§ Passage provided:
*****

Preterm Labor Risk Resistant to Treatment in Women With Prior History

Martha Kerr

May 12, 2008

May 12, 2008 (New Orleans) — Women with a history of preterm delivery remain at high risk despite prophylactic tocolytic therapy with 17-alpha-hydroxyprogesterone caproate (17OHPC) treatment.

Yet, this group had the greatest response to the drug among a larger group of women at high risk for preterm labor, including those with a shortened cervix, cerclage, smoking status, black race, or those who were socioeconomically disadvantaged — all known risk factors for premature labor.

Results of the well-attended and much-discussed study were presented here by coinvestigator Niki Istwan, BSN, from the Department of Clinical Research at Matria Healthcare in Marietta, Georgia, at the American College of Obstetricians and Gynecologists 56th Annual Clinical Meeting.

The study involved 1177 women at fewer than 27 weeks' gestation with singleton pregnancies and a history of preterm delivery. Women received weekly 17OHPC injections until reaching full term. Despite treatment, 246 women developed preterm labor followed by delivery and were excluded from the study.

During observation, 270 went into preterm labor and were hospitalized. Those who did not go into early labor (n = 660) were managed at home until they had a full-term delivery.

Overall, 517 women (43.9%) in the entire cohort of 1117 women receiving 17OHPC developed preterm labor, and of these, 270 (22.9%) went into labor at fewer than 34 weeks. Nearly three quarters of the women (73.3%) developing preterm labor had recurrent episodes.

"In this group of women at high risk for recurrent preterm delivery, those women receiving [17OHPC] remained at increased risk for preterm labor and preterm birth," Ms. Istwan reported.

"The only risk factor that we could identify for who might respond to 17OHPC prophylaxis was women with a previous history," she said in an interview with Medscape Ob/Gyn & Women's Health. "None of the other standard risk factors appears to influence response to treatment."

Ms. Istwan acknowledges that little is known about the tocolytic properties of 17OHPC, but she stressed that the arsenal of treatment options to prevent preterm delivery is limited. Her presentation sparked a lively discussion and much speculation.

*****

§ Data extract:
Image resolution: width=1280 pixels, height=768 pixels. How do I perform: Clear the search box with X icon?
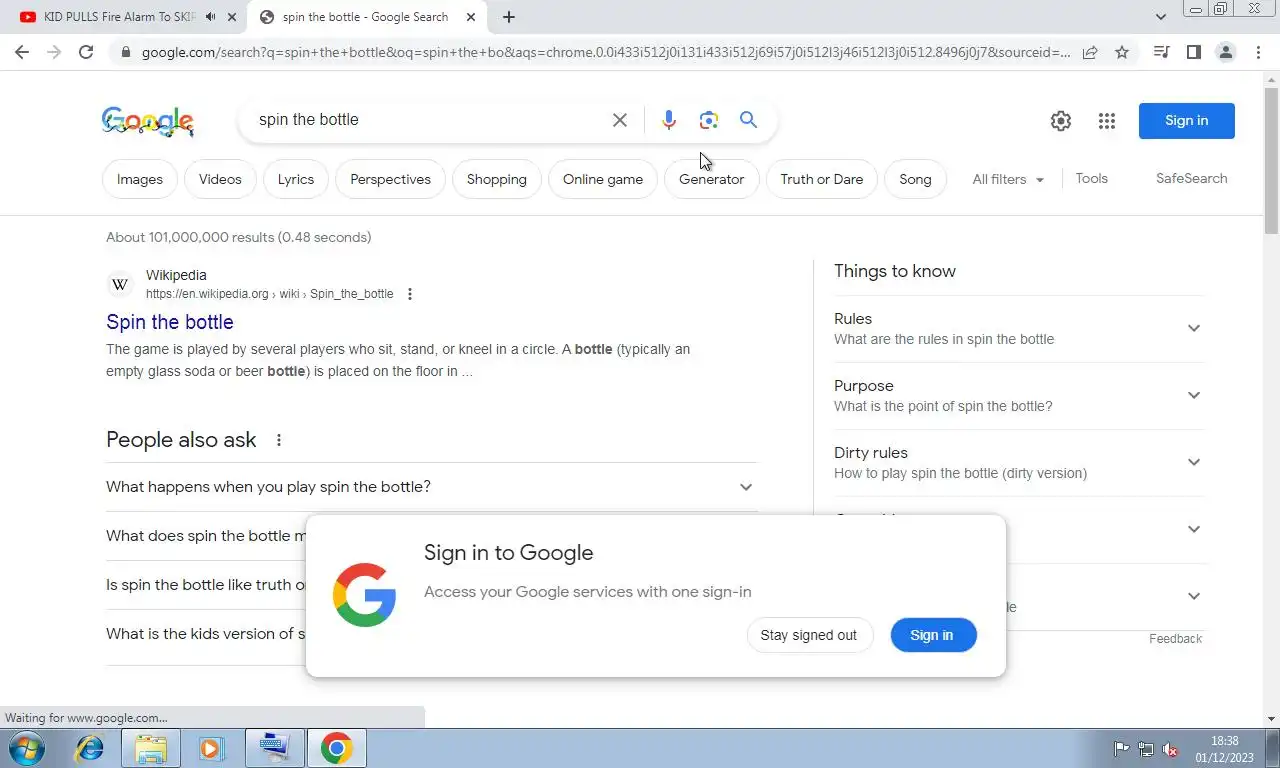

*****

§ What you need to do: Reproduce the stretch of the preterm labor article from "Overall, 517 women" through "Ms. Istwan reported." word for word.

§ Final answer:
Overall, 517 women (43.9%) in the entire cohort of 1117 women receiving 17OHPC developed preterm labor, and of these, 270 (22.9%) went into labor at fewer than 34 weeks. Nearly three quarters of the women (73.3%) developing preterm labor had recurrent episodes.

"In this group of women at high risk for recurrent preterm delivery, those women receiving [17OHPC] remained at increased risk for preterm labor and preterm birth," Ms. Istwan reported.